- [Brief]: Please say how many lines in the records below contain the word "will". Give the number and nothing more.

- [Available records]:
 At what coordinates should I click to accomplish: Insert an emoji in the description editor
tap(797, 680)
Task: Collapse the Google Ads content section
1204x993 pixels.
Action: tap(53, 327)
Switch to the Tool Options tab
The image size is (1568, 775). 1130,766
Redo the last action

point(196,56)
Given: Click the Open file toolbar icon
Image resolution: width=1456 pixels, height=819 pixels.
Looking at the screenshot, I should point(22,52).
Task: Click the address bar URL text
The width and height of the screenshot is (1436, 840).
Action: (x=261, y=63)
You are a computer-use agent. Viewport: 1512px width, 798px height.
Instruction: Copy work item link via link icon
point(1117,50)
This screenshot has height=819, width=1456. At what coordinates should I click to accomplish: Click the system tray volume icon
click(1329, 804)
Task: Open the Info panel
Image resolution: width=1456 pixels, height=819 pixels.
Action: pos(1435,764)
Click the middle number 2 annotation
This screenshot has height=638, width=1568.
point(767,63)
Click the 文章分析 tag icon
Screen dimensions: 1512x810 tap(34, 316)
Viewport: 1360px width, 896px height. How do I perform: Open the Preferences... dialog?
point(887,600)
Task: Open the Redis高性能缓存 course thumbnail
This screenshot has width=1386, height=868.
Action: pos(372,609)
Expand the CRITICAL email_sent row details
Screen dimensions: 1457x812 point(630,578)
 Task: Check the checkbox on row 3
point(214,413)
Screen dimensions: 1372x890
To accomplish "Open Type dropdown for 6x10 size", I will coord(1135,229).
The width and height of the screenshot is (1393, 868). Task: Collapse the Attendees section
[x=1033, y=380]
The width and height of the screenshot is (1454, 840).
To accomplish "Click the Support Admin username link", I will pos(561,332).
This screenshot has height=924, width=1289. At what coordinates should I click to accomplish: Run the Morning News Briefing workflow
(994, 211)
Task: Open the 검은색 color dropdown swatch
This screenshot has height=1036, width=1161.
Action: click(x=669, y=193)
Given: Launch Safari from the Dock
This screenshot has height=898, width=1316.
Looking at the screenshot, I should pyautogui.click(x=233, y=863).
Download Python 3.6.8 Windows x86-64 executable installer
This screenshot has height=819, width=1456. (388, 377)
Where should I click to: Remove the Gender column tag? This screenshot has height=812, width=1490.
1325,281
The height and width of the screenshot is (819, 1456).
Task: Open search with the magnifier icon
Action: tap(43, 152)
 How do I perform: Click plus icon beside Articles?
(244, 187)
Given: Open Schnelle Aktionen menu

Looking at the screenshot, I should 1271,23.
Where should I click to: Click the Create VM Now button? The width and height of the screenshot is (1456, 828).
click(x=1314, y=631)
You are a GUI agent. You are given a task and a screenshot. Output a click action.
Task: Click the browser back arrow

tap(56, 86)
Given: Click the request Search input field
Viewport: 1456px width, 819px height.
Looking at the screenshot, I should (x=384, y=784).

- [Response below]: 2